RAW DATA ▸
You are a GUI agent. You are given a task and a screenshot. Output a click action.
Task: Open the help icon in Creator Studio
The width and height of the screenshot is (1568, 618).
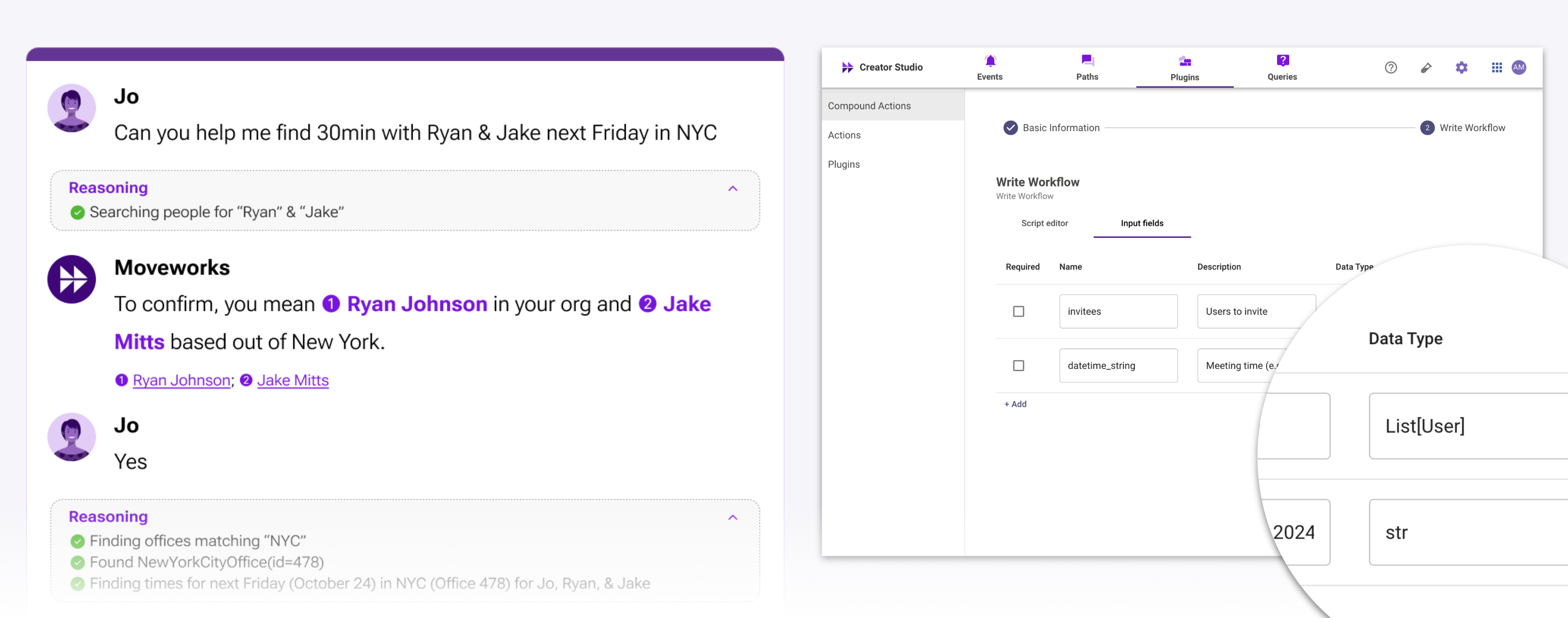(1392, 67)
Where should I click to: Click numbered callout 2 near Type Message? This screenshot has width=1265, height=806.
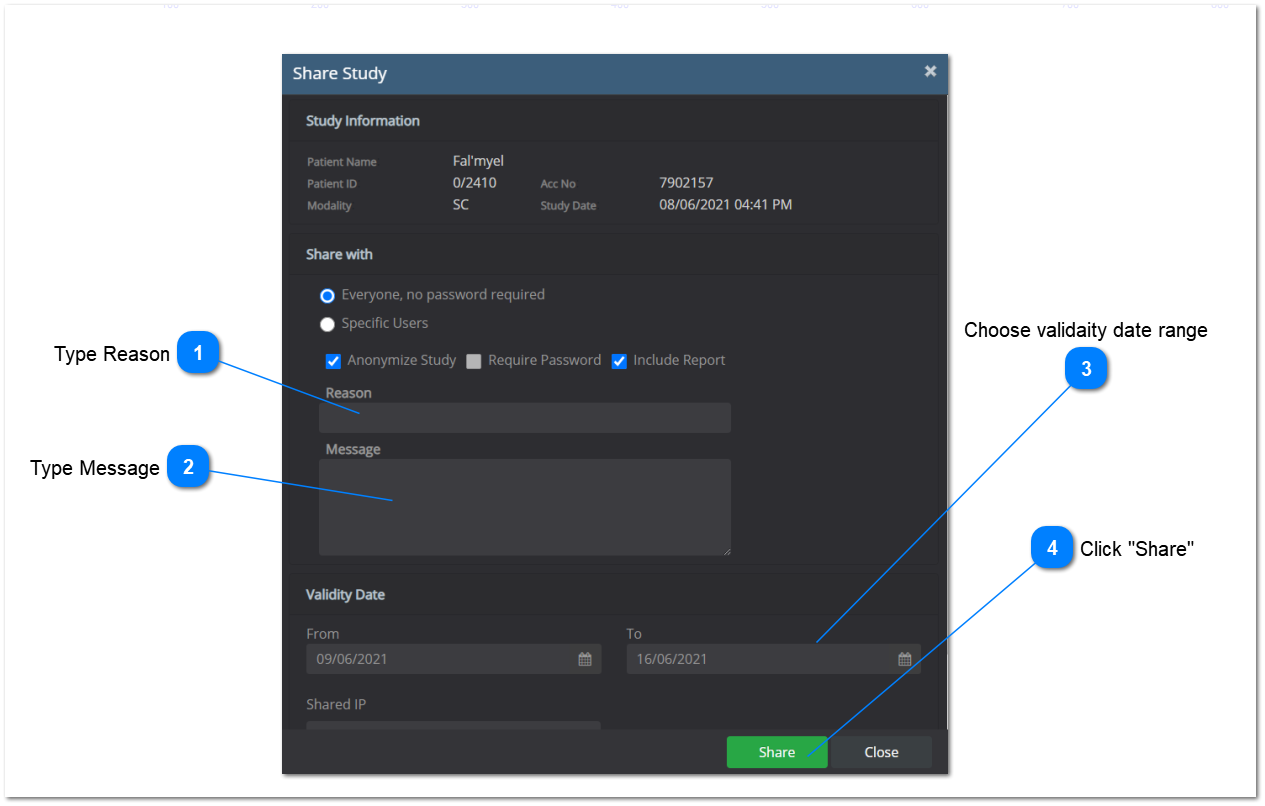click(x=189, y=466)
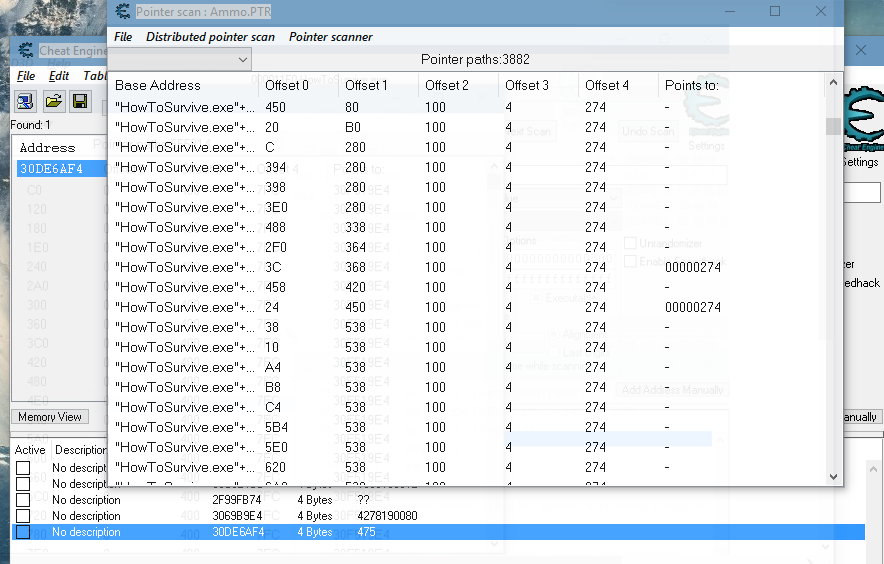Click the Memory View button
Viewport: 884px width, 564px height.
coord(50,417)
...
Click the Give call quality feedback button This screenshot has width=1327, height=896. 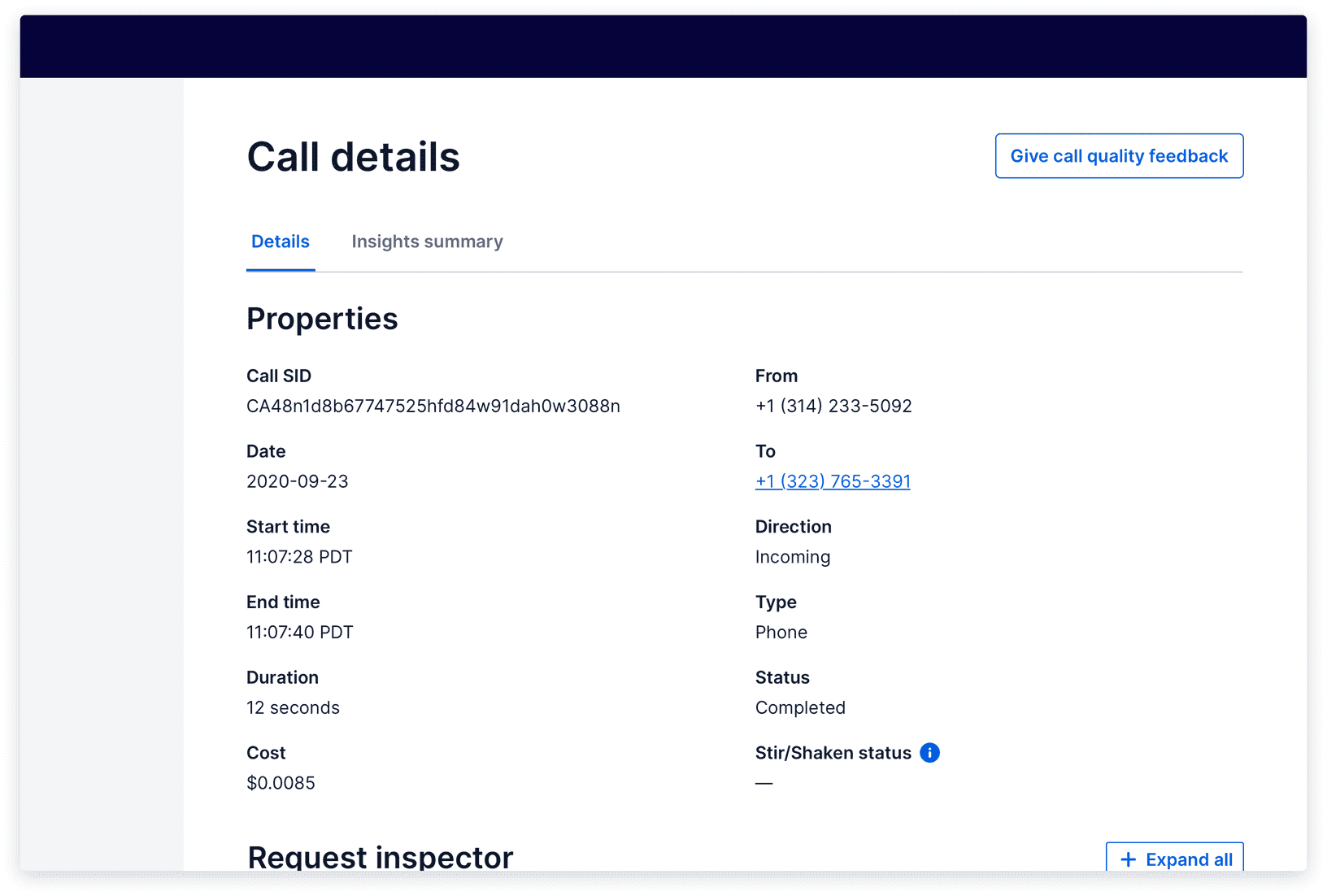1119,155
==
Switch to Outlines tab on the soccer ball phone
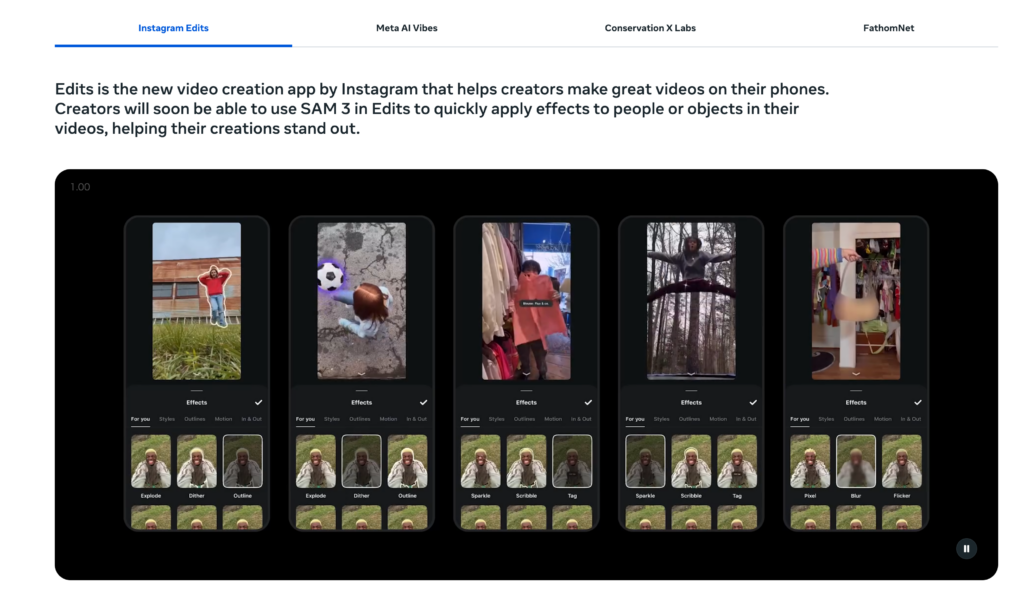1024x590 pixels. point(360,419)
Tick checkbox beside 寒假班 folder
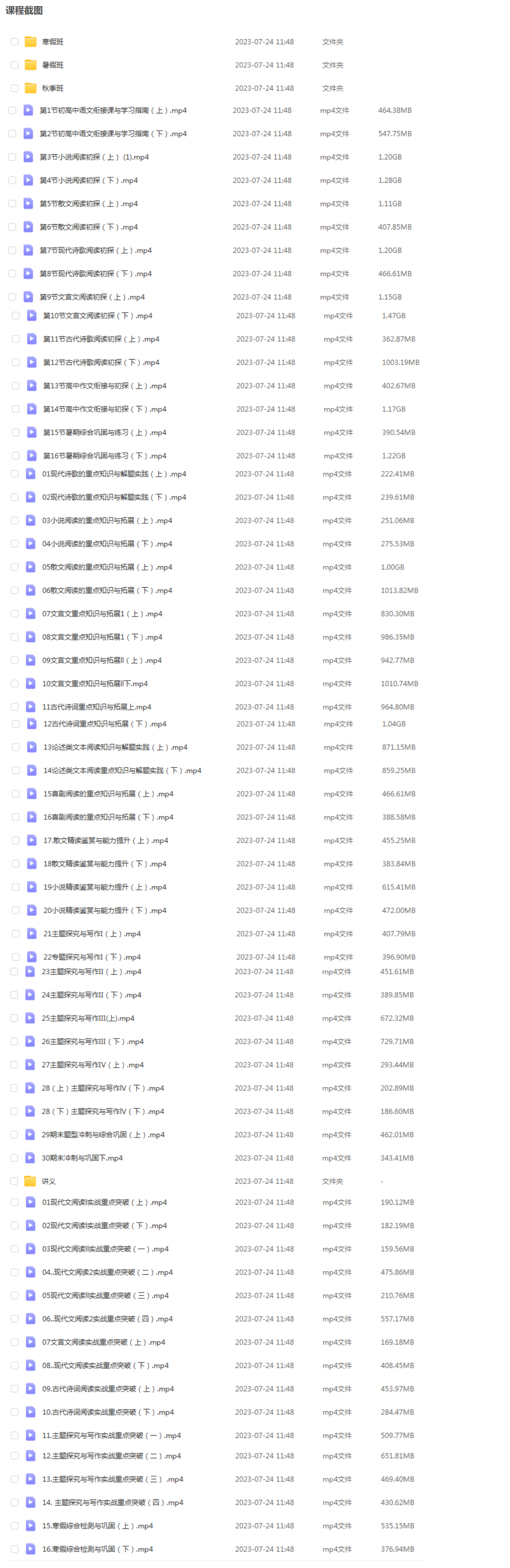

TASK TO COMPLETE ▸
From the records above, copy only the lines running from the line holding "Switch to Outlines" through the line holding "Tick checkbox beside 寒假班 folder", with no pictures.

REPLY TO THE TASK ▸
Switch to Outlines tab on the soccer ball phone
1024x590 pixels. point(360,419)
Tick checkbox beside 寒假班 folder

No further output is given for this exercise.